Aux termes de l'article 700 du même code, le juge condamne la partie tenue aux dépens à payer à l'autre partie, au titre des frais exposés et non compris dans les dépens, la somme qu'il détermine en tenant compte de l'équité. Il convient de condamner Madame [T] [G] à verser à Monsieur [C] [I] et Madame [D] [F] la somme de 200 euros.
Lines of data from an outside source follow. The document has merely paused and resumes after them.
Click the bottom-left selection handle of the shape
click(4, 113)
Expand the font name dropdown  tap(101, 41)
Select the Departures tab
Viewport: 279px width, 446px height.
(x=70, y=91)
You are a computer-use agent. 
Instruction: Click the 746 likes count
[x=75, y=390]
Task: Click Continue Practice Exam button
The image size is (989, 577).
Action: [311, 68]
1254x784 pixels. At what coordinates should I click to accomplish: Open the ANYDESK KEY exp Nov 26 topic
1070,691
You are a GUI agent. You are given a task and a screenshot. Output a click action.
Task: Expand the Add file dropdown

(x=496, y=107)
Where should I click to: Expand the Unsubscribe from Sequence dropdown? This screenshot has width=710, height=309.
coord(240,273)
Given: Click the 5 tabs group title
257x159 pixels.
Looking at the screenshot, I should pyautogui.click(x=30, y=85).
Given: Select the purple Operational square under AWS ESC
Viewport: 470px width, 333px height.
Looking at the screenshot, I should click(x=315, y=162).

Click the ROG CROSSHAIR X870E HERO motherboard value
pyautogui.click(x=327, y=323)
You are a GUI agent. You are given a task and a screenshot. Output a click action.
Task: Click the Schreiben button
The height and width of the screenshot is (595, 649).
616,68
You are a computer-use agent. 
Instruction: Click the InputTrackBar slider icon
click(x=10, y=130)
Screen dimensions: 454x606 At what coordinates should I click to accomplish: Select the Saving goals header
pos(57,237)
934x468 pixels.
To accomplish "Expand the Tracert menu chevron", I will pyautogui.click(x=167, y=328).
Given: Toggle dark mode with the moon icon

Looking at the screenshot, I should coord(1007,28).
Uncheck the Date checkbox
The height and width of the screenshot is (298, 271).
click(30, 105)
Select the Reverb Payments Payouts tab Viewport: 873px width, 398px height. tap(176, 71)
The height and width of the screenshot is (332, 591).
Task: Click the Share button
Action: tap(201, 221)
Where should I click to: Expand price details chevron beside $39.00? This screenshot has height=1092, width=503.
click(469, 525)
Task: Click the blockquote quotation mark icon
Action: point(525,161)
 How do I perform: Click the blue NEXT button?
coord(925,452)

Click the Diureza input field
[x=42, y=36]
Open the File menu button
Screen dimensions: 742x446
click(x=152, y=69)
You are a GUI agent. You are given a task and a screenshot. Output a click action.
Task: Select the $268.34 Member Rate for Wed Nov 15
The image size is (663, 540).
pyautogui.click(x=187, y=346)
Il convient de rappeler que l'exécution provisoire de la présente ordonnance est de droit.
PAR CES MOTIFS
Statuant en référé, par ordonnance mise à disposition au greffe, contradictoire et en premier ressort,
Au principal, RENVOYONS les parties à se pourvoir ainsi qu'elles aviseront, et dès à présent, vu l'urgence :
CONSTATONS l'acquisition de la clause de résiliation de plein droit au bénéfice des bailleurs, à la date du 6 mars 2023 ;
REJETONS la demande de délais formée par Madame [T] [G] ;
CONDAMNONS Madame [T] [G] à quitter les lieux loués situés [Adresse 6];
AUTORISONS, à défaut pour Madame [T] [G] d'avoir volontairement libéré les lieux, qu'il soit procédé à son expulsion ainsi qu'à celle de tous occupants de son chef avec si nécessaire le concours de la force publique, deux mois après la délivrance d'un commandement de quitter les lieux conformément aux dispositions des articles L. 411-1 et L. 412-1 du code des procédures civiles d'exécution ;
DISONS qu'en ce qui concerne le sort des meubles, il sera procédé selon les dispositions des articles L. 433-1 et L.433-2 du code des procédures civiles d'exécution ;
FIXONS une indemnité d'occupation égale au montant du loyer, révisable selon les dispositions contractuelles, et de la provision sur charges (617,18 euros par mois à la date de l'audience), augmentée de la régularisation au titre des charges dûment justifiées ;
CONDAMNONS Madame [T] [G] à payer à Monsieur [C] [I] et Madame [D] [F] la somme de 4256,56 euros à titre d'indemnité provisionnelle pour l'arriéré de loyers, charges locatives et indemnités d'occupation à la date du 9 octobre 2023 (échéance du mois d'octobre incluse), avec intérêts au taux légal à compter de la date de la présente décision ;
CONDAMNONS Madame [T] [G] à payer à Monsieur [C] [I] et Madame [D] [F], à compter du 1er novembre 2023 l'indemnité d'occupation mensuelle ci-dessus fixée, jusqu'à libération effective des lieux ;
CONDAMNONS Madame [T] [G] aux dépens qui comprendront le coût du commandement de payer, de l'assignation et de la notification de l'assignation au représentant de l'État ;
CONDAMNONS Madame [T] [G] à payer à Monsieur [C] [I] et Madame [D] [F] une indemnité de 200 euros en application des dispositions de l'article 700 du code de procédure civile ;
REJETONS le surplus des demandes ;
RAPPELONS que la présente ordonnance est exécutoire de plein droit par provision ;
Ainsi jugé et prononcé, les jours, mois et an susdits.